The story begins in Paris 1973 where Petit begins to plan his “artistic coup”. His “road to Damascus moment” happens when he sees an illustration of the nearly completed towers in a magazine whilst sitting in a dentist office. He catches feelings on the spot. He also catches feelings for the young pretty art student, Annie (Charlotte Le Bon) around this period and she has his back on this coup. He picks up some tricks of the trade from the veteran wire-walker Rudy Omankowsky (Ben Kingsley) – pointers on the guy lines, wooden bulwarks etc. If you were like me you can be forgiven for thinking the only thing needed for a wire walk is a wire. This relationship between Papa Rudy and Petit actually goes on to provide a subtle emotional core to the film. Petit then goes on to recruit a troupe of individuals he terms co-conspirators. There is some interesting wording in play here (“coup,co-conspirators). These touches are key to elevating Petit’s wire walking exploits above mere a stunt and showmanship. We get the sense there is more at stake here, a prize to be had, a certain nirvana or utopia to aspire to.
The film actually begins to feel less like a coup plot and more like a heist movie as the August 7 beckons. Bear in mind Petit’s stunt was completely illegal. It required tremendous planning and attention to detail to execute and they might as well have focused their efforts of stealing a prized diamond. There is the surveillance of the towers, recruiting of and inside man and the covert sneaking around. The technical moments of preparation preceding the walk are the most tense and exhilarating in this film had to offer with the fear of heights and vertigo featuring more prominently here. The walk itself, when it comes, is almost a reward for the hard work and dedication for all involved. The world around and below Petit soothingly fades away and it’s just him and the wire.
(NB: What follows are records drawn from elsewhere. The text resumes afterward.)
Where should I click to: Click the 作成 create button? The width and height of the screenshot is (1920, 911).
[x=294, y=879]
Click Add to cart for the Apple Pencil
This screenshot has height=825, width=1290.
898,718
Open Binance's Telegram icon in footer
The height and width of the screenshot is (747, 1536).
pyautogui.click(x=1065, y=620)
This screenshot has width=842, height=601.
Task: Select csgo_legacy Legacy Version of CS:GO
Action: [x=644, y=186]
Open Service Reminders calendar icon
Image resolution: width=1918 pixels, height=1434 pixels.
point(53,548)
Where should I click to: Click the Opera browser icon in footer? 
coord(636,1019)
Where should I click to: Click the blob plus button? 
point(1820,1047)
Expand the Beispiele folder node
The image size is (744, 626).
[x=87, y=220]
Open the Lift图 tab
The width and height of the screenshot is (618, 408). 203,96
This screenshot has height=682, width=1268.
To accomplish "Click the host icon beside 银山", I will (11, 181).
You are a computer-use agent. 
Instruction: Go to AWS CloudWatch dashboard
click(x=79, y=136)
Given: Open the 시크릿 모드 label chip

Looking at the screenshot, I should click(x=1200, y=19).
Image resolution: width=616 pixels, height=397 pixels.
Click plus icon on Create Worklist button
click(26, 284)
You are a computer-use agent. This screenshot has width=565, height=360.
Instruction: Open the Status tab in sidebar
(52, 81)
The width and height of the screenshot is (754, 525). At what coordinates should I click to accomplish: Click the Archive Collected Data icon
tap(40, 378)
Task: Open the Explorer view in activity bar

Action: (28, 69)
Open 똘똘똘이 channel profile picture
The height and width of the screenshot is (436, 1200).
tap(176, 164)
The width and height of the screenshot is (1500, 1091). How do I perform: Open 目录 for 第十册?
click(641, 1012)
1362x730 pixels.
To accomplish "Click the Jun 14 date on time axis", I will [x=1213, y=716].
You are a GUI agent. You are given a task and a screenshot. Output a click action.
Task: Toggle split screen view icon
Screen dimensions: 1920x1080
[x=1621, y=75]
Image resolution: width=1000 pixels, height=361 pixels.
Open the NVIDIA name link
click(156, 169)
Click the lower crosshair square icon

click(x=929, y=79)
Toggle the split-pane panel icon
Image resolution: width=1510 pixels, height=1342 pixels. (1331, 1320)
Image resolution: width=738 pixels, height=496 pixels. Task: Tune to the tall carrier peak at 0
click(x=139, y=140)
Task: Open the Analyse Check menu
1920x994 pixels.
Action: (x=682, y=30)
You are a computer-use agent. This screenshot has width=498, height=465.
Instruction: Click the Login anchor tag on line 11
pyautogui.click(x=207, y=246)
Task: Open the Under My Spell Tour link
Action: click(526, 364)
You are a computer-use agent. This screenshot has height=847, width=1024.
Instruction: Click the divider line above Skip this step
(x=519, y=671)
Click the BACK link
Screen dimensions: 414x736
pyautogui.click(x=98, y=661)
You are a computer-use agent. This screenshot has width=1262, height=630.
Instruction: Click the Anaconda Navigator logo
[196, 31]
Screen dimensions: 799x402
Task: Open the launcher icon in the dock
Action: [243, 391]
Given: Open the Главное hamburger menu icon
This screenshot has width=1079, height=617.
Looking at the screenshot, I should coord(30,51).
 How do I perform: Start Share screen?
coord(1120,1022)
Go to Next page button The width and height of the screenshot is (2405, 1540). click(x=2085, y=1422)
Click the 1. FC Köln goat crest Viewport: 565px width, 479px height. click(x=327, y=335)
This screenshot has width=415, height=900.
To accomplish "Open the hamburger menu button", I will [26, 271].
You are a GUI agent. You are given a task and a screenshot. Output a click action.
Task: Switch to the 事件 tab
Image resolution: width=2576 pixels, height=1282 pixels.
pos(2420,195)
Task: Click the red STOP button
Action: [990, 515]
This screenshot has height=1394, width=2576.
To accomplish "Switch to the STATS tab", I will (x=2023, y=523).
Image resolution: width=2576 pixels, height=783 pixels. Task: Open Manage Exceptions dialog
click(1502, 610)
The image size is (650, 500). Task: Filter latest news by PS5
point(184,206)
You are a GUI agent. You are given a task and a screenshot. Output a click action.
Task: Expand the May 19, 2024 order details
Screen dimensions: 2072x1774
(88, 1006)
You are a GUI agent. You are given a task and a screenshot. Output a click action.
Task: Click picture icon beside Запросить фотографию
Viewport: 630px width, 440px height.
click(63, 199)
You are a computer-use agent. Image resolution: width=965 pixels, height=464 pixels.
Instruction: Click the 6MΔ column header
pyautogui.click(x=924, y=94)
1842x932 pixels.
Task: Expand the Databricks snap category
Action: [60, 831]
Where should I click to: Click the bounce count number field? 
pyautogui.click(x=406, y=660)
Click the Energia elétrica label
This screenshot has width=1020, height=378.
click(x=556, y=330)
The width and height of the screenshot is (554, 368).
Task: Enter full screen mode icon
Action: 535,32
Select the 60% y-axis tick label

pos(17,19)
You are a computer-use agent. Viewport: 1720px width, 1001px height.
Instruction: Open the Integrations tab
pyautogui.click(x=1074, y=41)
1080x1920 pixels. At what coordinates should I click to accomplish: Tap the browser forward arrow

He has found his nirvana. Some sections of the audience will to. I suspect my full appreciation of the craft in these sequences will be limited but I still felt like I was on the wire with Petit thanks to Zemeckis’ meticulous handling of this sequence.
It is to the films credit (and maybe the awareness of the outcome) that we never question Petit’s mental state. We never call him suicidal. We never ask why a man would want to tempt fate in such a manner. We understand why this stunt, this artistic coup is important. Zemeckis gives us an amazing fun ride on the back of a strong cast and I advise you see it on the biggest screen possible to really grasp the entirety of this production.